08/10/2014 10:50 EDT | Actualisé 08/10/2014 10:52 EDT
Google Maps

Fort de ses victoires en Irak et en Syrie, le chef de l'Etat islamique (EI, ou Daech en arabe) Abou Bakr al-Baghdadi a proclamé en juin un "califat" à cheval sur les deux pays.

Au mois de septembre, l'EI contrôlait environ un quart de la Syrie (45.000 km²), établissant sa capitale officieuse à Raqqa dans le nord du pays. Cette zone géographique demeure parmi les plus pauvres en Syrie, peuplée au nord-est et nord-ouest par des populations kurdes qui vivent le long de la frontière avec la Turquie.
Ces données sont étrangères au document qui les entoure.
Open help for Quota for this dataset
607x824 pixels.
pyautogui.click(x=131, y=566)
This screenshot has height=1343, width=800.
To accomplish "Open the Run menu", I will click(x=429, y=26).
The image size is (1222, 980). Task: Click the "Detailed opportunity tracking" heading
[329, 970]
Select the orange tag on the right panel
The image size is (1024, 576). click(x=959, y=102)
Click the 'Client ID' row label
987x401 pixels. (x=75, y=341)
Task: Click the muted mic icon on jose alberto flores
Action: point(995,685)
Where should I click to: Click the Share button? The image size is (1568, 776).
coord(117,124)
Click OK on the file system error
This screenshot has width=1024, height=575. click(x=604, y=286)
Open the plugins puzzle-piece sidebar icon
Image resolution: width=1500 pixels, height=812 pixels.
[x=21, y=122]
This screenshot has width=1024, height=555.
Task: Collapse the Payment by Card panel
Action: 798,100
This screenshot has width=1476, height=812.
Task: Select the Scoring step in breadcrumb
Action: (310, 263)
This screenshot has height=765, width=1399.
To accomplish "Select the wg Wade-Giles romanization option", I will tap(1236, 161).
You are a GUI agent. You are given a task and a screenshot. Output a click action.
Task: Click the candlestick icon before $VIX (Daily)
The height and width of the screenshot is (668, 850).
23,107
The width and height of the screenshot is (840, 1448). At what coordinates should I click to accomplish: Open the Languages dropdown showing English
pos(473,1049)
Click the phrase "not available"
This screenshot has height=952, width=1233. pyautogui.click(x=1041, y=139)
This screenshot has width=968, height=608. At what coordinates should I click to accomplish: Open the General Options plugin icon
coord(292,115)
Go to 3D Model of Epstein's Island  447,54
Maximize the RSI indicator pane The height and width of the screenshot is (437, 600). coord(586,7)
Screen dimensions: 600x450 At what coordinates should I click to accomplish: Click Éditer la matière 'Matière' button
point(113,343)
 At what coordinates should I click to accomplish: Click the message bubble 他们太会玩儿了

C'est cette frontière turco-syrienne qui est au centre des combats et cristallise cette semaine des enjeux importants. La bataille actuelle de Kobané (Ayn al-Arab en arabe) s'inscrit comme un objectif capital pour l'EI: s'ils venaient à conquérir entièrement la troisième ville kurde de Syrie (45.000 habitants), les jihadistes s'assureraient le contrôle sans discontinuité d'une longue bande de territoire à la frontière turco-syrienne.

Malgré tout, si Kobané cristallise en ce moment l'émoi international, elle ne constitue pas non plus nécessairement une priorité pour la coalition internationale, qui répond à la poussée de l'EI par des frappes aériennes. "L'enjeu, c'est Bagdad, pas Kobané", lâche ainsi une source gouvernementale française à l'AFP.

Hollande soutient la création d'une zone tampon entre la Syrie et la Turquie

Dans la stratégie de la coalition, Kobané n'est sans doute qu'une étape, comme d'autres places fortes tombées puis reprises. "Il faudra des mois et des mois avant d'imaginer une contre-offensive (majeure). La planification coordonnée des Américains à Doha ne commencera qu'en novembre", souligne cette source.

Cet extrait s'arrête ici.